I could see where the frequent presence of humorous exaggeration to a
surrealistic pitch could lead a reader to expect that, but I think we
get some clues that Sauncho's outgunned in this desire
- he's out there contending and I give him major points for that, but
the boatload of DAs apparently in an official capacity seem to have an
edge in numbers, firepower, and speed...
they've also co-opted that great Thunderclap Newman tune (there was
this brief flicker of FM airplay for that group and I actually ended
up liking their other songs better - never had the spare change to
actually purchase the album, but maybe on iTunes next payday...
anyway, Wikipedia sez:
"Originally titled "Revolution", but later renamed because the Beatles
released a single of that name, "Something in the Air" captured
post-flower power rebellion, marrying McCulloch's majestic electric
rhythm and lead guitars; Keen's powerful drumming and falsetto,
Newman's legendary frostbite in boxing gloves piano solo and
Townshend's (uncredited) electric bass."
---- isn't that terrific: "frostbite in boxing gloves"!)

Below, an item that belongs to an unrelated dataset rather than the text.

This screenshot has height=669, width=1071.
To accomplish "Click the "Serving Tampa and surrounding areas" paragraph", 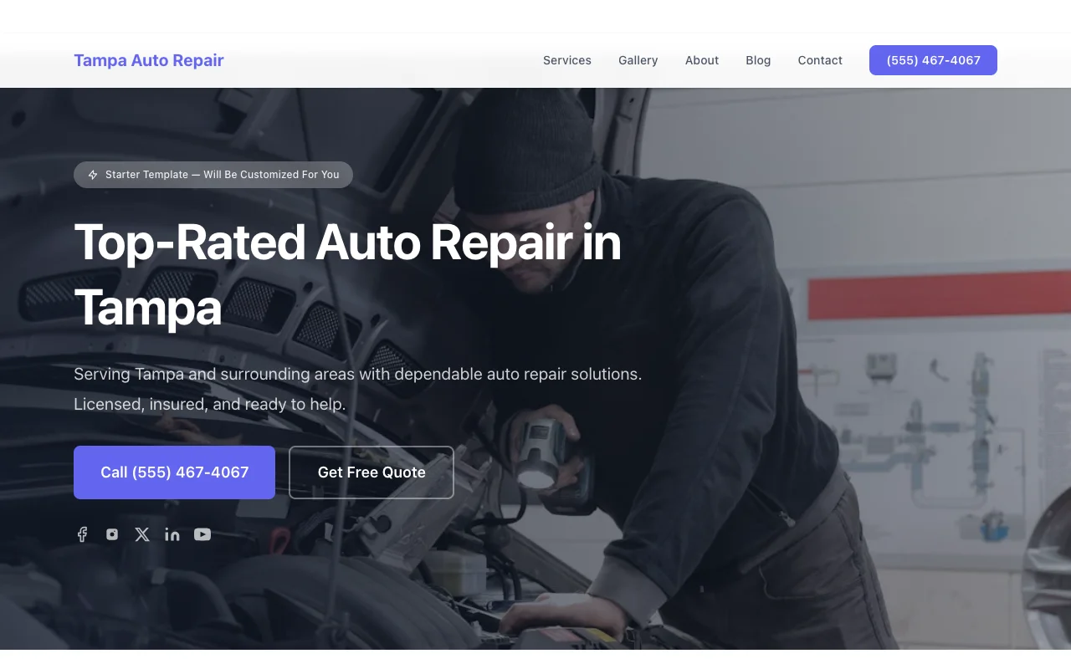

but for the DAs to appropriate this music - as I think their ilk also
did with the Who's far inferior song "Won't Get Fooled Again" - is a
theme touched on in _Vineland_ where the principals agree that what
Reagan is doing is a Revolution, in fact, "The" revolution of those
times...
The Madame LaFargean intensity that Dick Tuck and Dick Cheney and Dick
Nixon with his enemies list and Reagan with his Evil Empire and Bush
with his Axis of Evil were able to stick to their knitting with, while
heads rolled in rhythm to their bloody program, is in stark contrast
to the skepticism, fog, woolgathering, heterodox New-Ageism,
sortilege, various -mancies and other thought patterns tending away
from revolutionary (in the sense of organized, violent and mindless)
political action that those who in the 60s seemed poised to enact a
leftist revolution instead embraced in the 70s...
-- for which, at this remove, I for one am somewhat moved to gratitude --
and if the DAs don't get Preserved/GF, the ocean may claim it
but for this private attorney to be in the quest at all is kind of
like reminiscent of guys like Kunstler and so forth who defend
individual liberties and propagate their claim on the state (again
reverting to the metaphor of "ship of state") to submit to limitations
and to serve humanistic goals
> One almost expects a final scene where Doc, Denis, Sauncho and >assorted babes are partying on the GF. Thank god TRP didn't go that >way, opting instead for the lost-in-the-fog sequence.
if anybody could do it convincingly, though, it'd probably be he
>
> I think this issue is indicative of why this book has been so polarizing >for us fan-boys-n-girls. Is the book's dark, chocolatey core of >sufficient quality to justify the effort of getting through the sickeningly->sweet outer candy layer?
>
wait, in this case the core is the banana and the chocolate is on the
surface, right?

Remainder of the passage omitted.